A Vision of What Can Be

Have you ever done a service core type thing? You volunteer, you become poor for a year, and then you get placed at different sites. I was placed at our sister organization called VOICE Buffalo. That’s where my work was supposed to be centered. Why organizing? I’m from Chicago and I have probably been engaged in community work since I was eight-years-old. It’s just part of who I am. In college, I started to have a lot of tension around charity and direct service ways of doing stuff because they perpetuate the cycle of poverty rather than being liberative and providing space for people to come out of that circumstance. So I didn’t know it, but I was looking for organizing. When I moved to Buffalo, and I still didn’t know what I was getting into, I read the description and I just knew, “This sounds like it.” And it was it. So, about three or four months into my year of service, I knew I had found my path and where I wanted to be.

At the time, spirituality was important. I had begun ministry while I was in undergrad. I was licensed in my local church there and I didn’t want to lose that. So, doing faith-based organizing was important to me. Metropolitan Congregations United (MCU) gave me the opportunity to be able to do that. Grounded in my own philosophy of life, I think of the world as my community. Wherever I am, in that space and time period, then that’s home. Although I don’t see myself in St. Louis long term, while I’m here it’s my desire to be able to give all of who I am to the space and to the city.
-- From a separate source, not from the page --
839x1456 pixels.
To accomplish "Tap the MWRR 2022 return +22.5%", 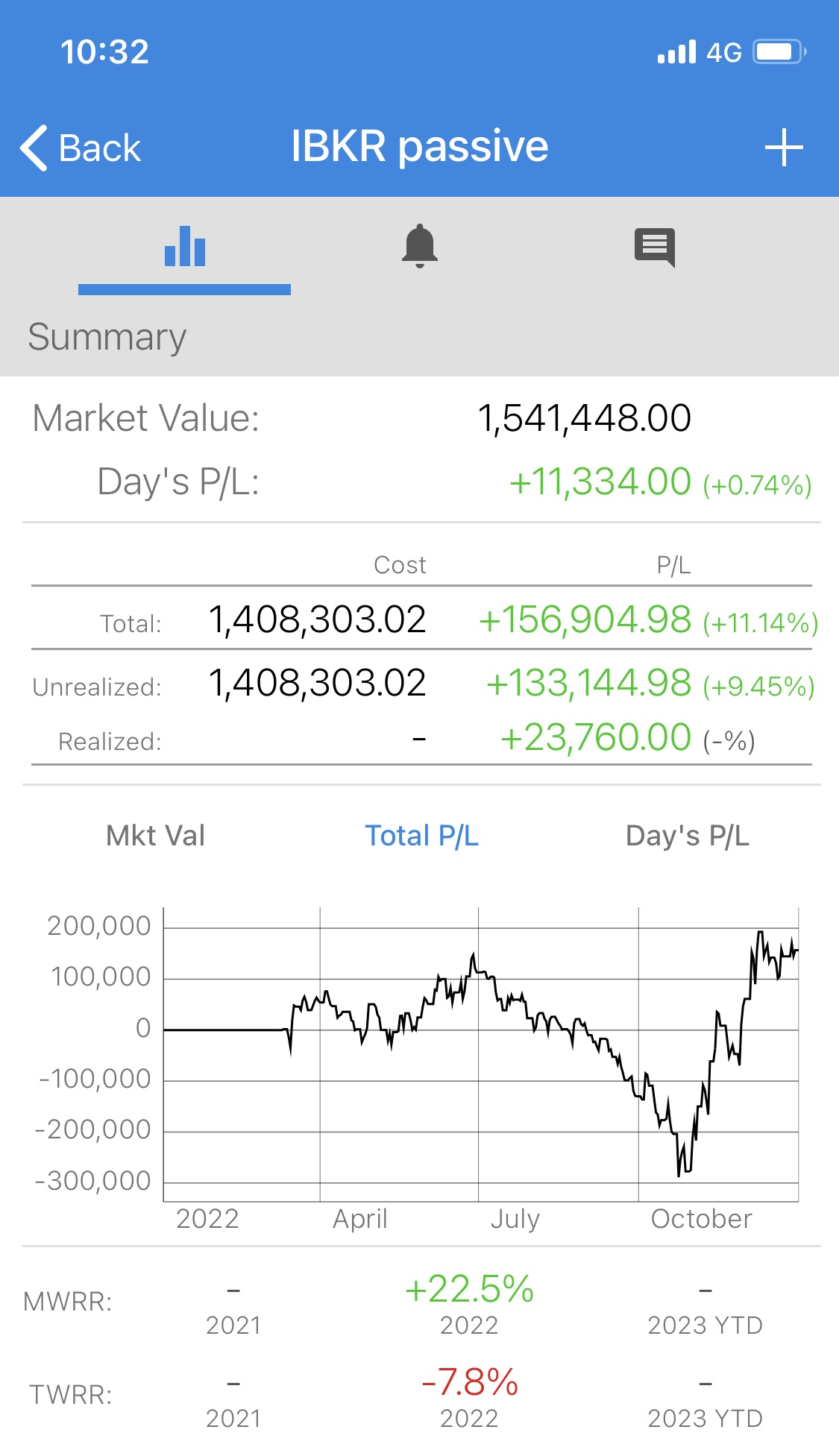I will tap(469, 1289).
I just think that’s a good way to live life, to be able to fully be present where you are.

Brittini Gray, Photos by Lindy Drew

As an organizer, you’re always focused on implementation work. What the energy around Ferguson did was help galvanize more people and focus it. The Break the Pipeline campaign is really a combination of different kinds of energies that were going on pre and after the uprising. The foundation of our work, which has the most attention, is around school suspensions. That work began out of some youth organizing that I was doing in partnership with the Youth and Family Center. The Ferguson Report gave us more energy behind what we were already moving. It also then created a strong emphasis and focus around policing culture and accountability.

Since 2013, we had been working with one of our congregations around juvenile justice work and struggling to find the way for it to focus the land and get some energy. So once the uprising took place, we began to have sacred conversations on race as a way for congregations to figure out how to respond and what even to do. Our action steps were then able to come off of the policing, education, and juvenile justice work. We used that as a launchpad to tie together all of this issue work that had been kind of disconnected and not as strategic beforehand.

What’s difficult about organizing is waiting for institutional and systemic change to actually happen. This is my personal philosophy, not an organizational philosophy. I like to clarify that. And I believe most of our public systems are inherently flawed and subsequently broken. So because our focus is around things like policy and institutional change, you have to be able to want to push for accountability and changes around those things, but you also have to be aware that stuff is just not going to move at the speed you want it to.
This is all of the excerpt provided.